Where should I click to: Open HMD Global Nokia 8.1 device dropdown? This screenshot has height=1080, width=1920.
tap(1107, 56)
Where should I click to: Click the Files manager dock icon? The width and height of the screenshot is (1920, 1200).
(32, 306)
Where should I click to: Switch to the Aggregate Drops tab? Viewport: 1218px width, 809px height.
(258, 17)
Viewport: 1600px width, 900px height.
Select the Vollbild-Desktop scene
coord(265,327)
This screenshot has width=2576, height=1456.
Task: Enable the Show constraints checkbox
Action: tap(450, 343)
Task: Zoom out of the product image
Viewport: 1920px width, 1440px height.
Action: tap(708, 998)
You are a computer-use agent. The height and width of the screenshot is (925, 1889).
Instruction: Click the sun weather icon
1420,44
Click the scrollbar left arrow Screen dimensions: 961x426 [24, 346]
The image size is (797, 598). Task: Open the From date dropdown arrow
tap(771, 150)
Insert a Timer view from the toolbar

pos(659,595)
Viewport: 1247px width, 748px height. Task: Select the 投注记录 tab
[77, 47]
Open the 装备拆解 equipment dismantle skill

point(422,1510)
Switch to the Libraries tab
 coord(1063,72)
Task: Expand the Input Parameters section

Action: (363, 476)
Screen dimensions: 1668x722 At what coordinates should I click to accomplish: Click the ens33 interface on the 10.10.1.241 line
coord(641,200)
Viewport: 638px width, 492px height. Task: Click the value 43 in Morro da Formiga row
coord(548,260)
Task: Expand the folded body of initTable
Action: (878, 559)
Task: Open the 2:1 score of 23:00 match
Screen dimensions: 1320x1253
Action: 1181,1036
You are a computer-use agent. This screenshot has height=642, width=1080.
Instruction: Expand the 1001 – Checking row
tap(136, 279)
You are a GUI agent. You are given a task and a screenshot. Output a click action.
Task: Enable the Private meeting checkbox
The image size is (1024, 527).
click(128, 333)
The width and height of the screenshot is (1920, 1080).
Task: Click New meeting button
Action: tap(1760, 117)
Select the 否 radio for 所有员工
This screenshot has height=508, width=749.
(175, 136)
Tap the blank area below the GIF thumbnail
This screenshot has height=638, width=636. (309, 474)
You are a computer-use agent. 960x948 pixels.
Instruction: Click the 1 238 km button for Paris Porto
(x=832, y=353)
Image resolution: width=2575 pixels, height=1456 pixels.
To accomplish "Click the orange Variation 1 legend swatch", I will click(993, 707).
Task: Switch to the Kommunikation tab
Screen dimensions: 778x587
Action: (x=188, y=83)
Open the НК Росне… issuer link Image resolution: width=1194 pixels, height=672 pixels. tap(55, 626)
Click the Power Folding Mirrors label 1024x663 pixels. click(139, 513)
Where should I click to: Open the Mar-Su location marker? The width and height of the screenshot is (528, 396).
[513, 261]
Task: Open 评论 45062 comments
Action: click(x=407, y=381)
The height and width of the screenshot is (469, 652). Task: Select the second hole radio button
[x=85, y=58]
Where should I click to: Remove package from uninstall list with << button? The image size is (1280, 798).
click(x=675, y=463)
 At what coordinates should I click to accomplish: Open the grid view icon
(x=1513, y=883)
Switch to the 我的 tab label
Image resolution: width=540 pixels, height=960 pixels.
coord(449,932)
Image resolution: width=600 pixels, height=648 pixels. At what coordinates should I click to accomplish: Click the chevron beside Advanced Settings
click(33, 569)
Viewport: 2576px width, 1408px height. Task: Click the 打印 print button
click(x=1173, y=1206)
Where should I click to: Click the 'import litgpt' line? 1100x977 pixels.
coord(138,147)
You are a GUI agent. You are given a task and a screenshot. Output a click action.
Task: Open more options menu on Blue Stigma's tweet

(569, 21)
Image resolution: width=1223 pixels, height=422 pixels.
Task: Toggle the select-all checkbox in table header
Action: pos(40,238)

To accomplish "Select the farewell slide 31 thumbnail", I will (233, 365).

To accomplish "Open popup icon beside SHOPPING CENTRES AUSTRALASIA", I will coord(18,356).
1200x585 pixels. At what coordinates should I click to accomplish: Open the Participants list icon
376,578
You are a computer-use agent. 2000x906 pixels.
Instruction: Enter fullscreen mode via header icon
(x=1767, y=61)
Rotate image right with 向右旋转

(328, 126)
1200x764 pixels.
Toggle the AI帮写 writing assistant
────────
### Exercise task
Convert the records above into a JSON list of strings with one string per line, omitting blank lines.

### The solution
[
  "Where should I click to: Open HMD Global Nokia 8.1 device dropdown? This screenshot has height=1080, width=1920.",
  "tap(1107, 56)",
  "Where should I click to: Click the Files manager dock icon? The width and height of the screenshot is (1920, 1200).",
  "(32, 306)",
  "Where should I click to: Switch to the Aggregate Drops tab? Viewport: 1218px width, 809px height.",
  "(258, 17)",
  "Viewport: 1600px width, 900px height.",
  "Select the Vollbild-Desktop scene",
  "coord(265,327)",
  "This screenshot has width=2576, height=1456.",
  "Task: Enable the Show constraints checkbox",
  "Action: tap(450, 343)",
  "Task: Zoom out of the product image",
  "Viewport: 1920px width, 1440px height.",
  "Action: tap(708, 998)",
  "You are a computer-use agent. The height and width of the screenshot is (925, 1889).",
  "Instruction: Click the sun weather icon",
  "1420,44",
  "Click the scrollbar left arrow Screen dimensions: 961x426 [24, 346]",
  "The image size is (797, 598). Task: Open the From date dropdown arrow",
  "tap(771, 150)",
  "Insert a Timer view from the toolbar",
  "pos(659,595)",
  "Viewport: 1247px width, 748px height. Task: Select the 投注记录 tab",
  "[77, 47]",
  "Open the 装备拆解 equipment dismantle skill",
  "point(422,1510)",
  "Switch to the Libraries tab",
  " coord(1063,72)",
  "Task: Expand the Input Parameters section",
  "Action: (363, 476)",
  "Screen dimensions: 1668x722 At what coordinates should I click to accomplish: Click the ens33 interface on the 10.10.1.241 line",
  "coord(641,200)",
  "Viewport: 638px width, 492px height. Task: Click the value 43 in Morro da Formiga row",
  "coord(548,260)",
  "Task: Expand the folded body of initTable",
  "Action: (878, 559)",
  "Task: Open the 2:1 score of 23:00 match",
  "Screen dimensions: 1320x1253",
  "Action: 1181,1036",
  "You are a computer-use agent. This screenshot has height=642, width=1080.",
  "Instruction: Expand the 1001 – Checking row",
  "tap(136, 279)",
  "You are a GUI agent. You are given a task and a screenshot. Output a click action.",
  "Task: Enable the Private meeting checkbox",
  "The image size is (1024, 527).",
  "click(128, 333)",
  "The width and height of the screenshot is (1920, 1080).",
  "Task: Click New meeting button",
  "Action: tap(1760, 117)",
  "Select the 否 radio for 所有员工",
  "This screenshot has height=508, width=749.",
  "(175, 136)",
  "Tap the blank area below the GIF thumbnail",
  "This screenshot has height=638, width=636. (309, 474)",
  "You are a computer-use agent. 960x948 pixels.",
  "Instruction: Click the 1 238 km button for Paris Porto",
  "(x=832, y=353)",
  "Image resolution: width=2575 pixels, height=1456 pixels.",
  "To accomplish \"Click the orange Variation 1 legend swatch\", I will click(993, 707).",
  "Task: Switch to the Kommunikation tab",
  "Screen dimensions: 778x587",
  "Action: (x=188, y=83)",
  "Open the НК Росне… issuer link Image resolution: width=1194 pixels, height=672 pixels. tap(55, 626)",
  "Click the Power Folding Mirrors label 1024x663 pixels. click(139, 513)",
  "Where should I click to: Open the Mar-Su location marker? The width and height of the screenshot is (528, 396).",
  "[513, 261]",
  "Task: Open 评论 45062 comments",
  "Action: click(x=407, y=381)",
  "The height and width of the screenshot is (469, 652). Task: Select the second hole radio button",
  "[x=85, y=58]",
  "Where should I click to: Remove package from uninstall list with << button? The image size is (1280, 798).",
  "click(x=675, y=463)",
  " At what coordinates should I click to accomplish: Open the grid view icon",
  "(x=1513, y=883)",
  "Switch to the 我的 tab label",
  "Image resolution: width=540 pixels, height=960 pixels.",
  "coord(449,932)",
  "Image resolution: width=600 pixels, height=648 pixels. At what coordinates should I click to accomplish: Click the chevron beside Advanced Settings",
  "click(33, 569)",
  "Viewport: 2576px width, 1408px height. Task: Click the 打印 print button",
  "click(x=1173, y=1206)",
  "Where should I click to: Click the 'import litgpt' line? 1100x977 pixels.",
  "coord(138,147)",
  "You are a GUI agent. You are given a task and a screenshot. Output a click action.",
  "Task: Open more options menu on Blue Stigma's tweet",
  "(569, 21)",
  "Image resolution: width=1223 pixels, height=422 pixels.",
  "Task: Toggle the select-all checkbox in table header",
  "Action: pos(40,238)",
  "To accomplish \"Select the farewell slide 31 thumbnail\", I will (233, 365).",
  "To accomplish \"Open popup icon beside SHOPPING CENTRES AUSTRALASIA\", I will coord(18,356).",
  "1200x585 pixels. At what coordinates should I click to accomplish: Open the Participants list icon",
  "376,578",
  "You are a computer-use agent. 2000x906 pixels.",
  "Instruction: Enter fullscreen mode via header icon",
  "(x=1767, y=61)",
  "Rotate image right with 向右旋转",
  "(328, 126)",
  "1200x764 pixels.",
  "Toggle the AI帮写 writing assistant"
]